The engineering got easier once the product got smaller
Once the product stopped trying to be everything, the technical choices got cleaner too.
I kept the rules logic in a separate domain package instead of burying it in SwiftUI views. That made it easier to test the parts that actually carry trust: rolling windows, trip boundaries, same-day trips, future trips affecting projections but not today’s totals, and pre-PR credit edge cases.
I stored user-entered dates as normalized day values instead of treating them like arbitrary timestamps. That sounds minor until you remember how many date bugs come from timezone assumptions. For a product built around calendar days, “close enough” is not good enough.
I treated the trip records and profile data as the source of truth, then cached dashboard snapshots as derived data. That kept the app fast without making the cache itself authoritative. It also made migration and cleanup logic much easier to reason about.

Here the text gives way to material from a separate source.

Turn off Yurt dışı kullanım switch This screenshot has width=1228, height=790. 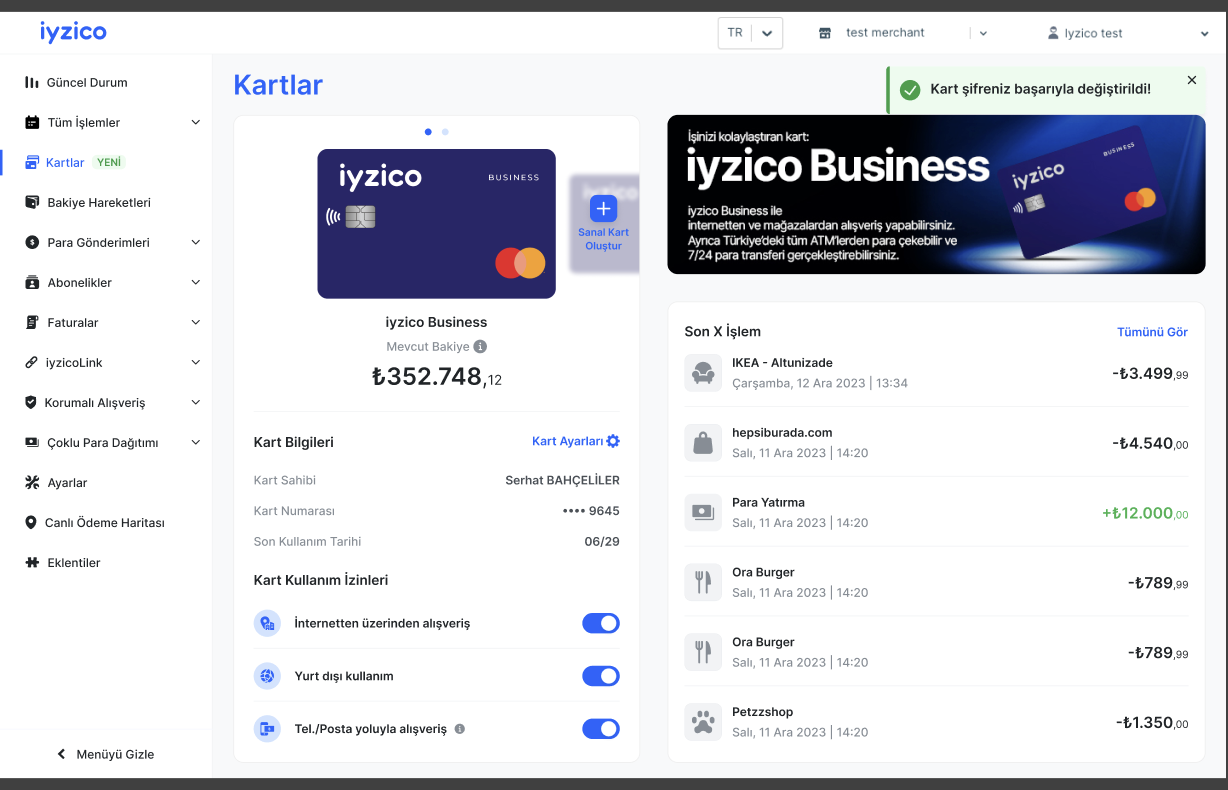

I ended up spending a meaningful amount of time on things that are not flashy at all: integrity cleanup, migration from older prototype data, validation around trip overlaps, keeping projections current without blocking the UI, and writing tests for policy-shaped edge cases.
That is probably the bigger lesson. A lot of the hard engineering in small apps is not about cleverness. It is about removing ambiguity. Once the product had a sharper center, the code had fewer opportunities to lie.
Shipping was not the coding part
By the end of the week, I had a working app: trip CRUD, status-aware dashboards for permanent residents, temporary residents, and citizens, export, PR card expiry planning, a calmer visual system, tests, and the rest of the product core.
But that still was not “shipped.”
Shipping also meant doing all the work around the app:
- App Store copy
- privacy policy
- support page
- screenshot sets for iPhone and iPad
- app icon iterations
- review notes
- metadata and release checklist
- the marketing site and legal pages for
mapledays.app
That work is easy to postpone because it does not feel like building. It feels administrative. But it is actually where a project crosses the line from “code that works on my machine” to “something another person can install and trust.”
I am trying to get better at respecting that part of the process. A product is not half-built just because the code is good. If the store page, support surface, privacy posture, and release details are missing, it is not done.
What building MapleDays in a week taught me
The big lesson is that speed came from constraint. The app fit into a week because I stopped asking it to be many things at once. It also reinforced something I want to keep applying to future projects: “source of truth” is a product decision before it is an engineering decision. For MapleDays, the trip ledger shaped everything else, from the interface to the calculations to the export story. Local-first helped too. Without accounts, analytics, or a backend in the way, the app was easier to explain, easier to trust, and easier to ship. And because the core stayed small, version 1.0 could feel complete without pretending to be final.
How I want to build apps now
I do not think the main takeaway from MapleDays is “try to build everything in seven days.” It is this playbook:
- start with one core job
- define a clear source of truth
- separate trust-heavy logic from UI
- cut adjacent features aggressively
- finish the unglamorous shipping work too
MapleDays is not live yet. Apple still has to approve it. But my part is done, and I am happy with what “done” included: not just code, but a product shape, a technical foundation, and a real submission.
There is still a lot I want to build on top of this v1. But I wanted the first version to be a complete core product before I earned the right to expand it.
MapleDays taught me that the goal is not to build apps faster. It is to build them small enough, clear enough, and complete enough that they can actually ship.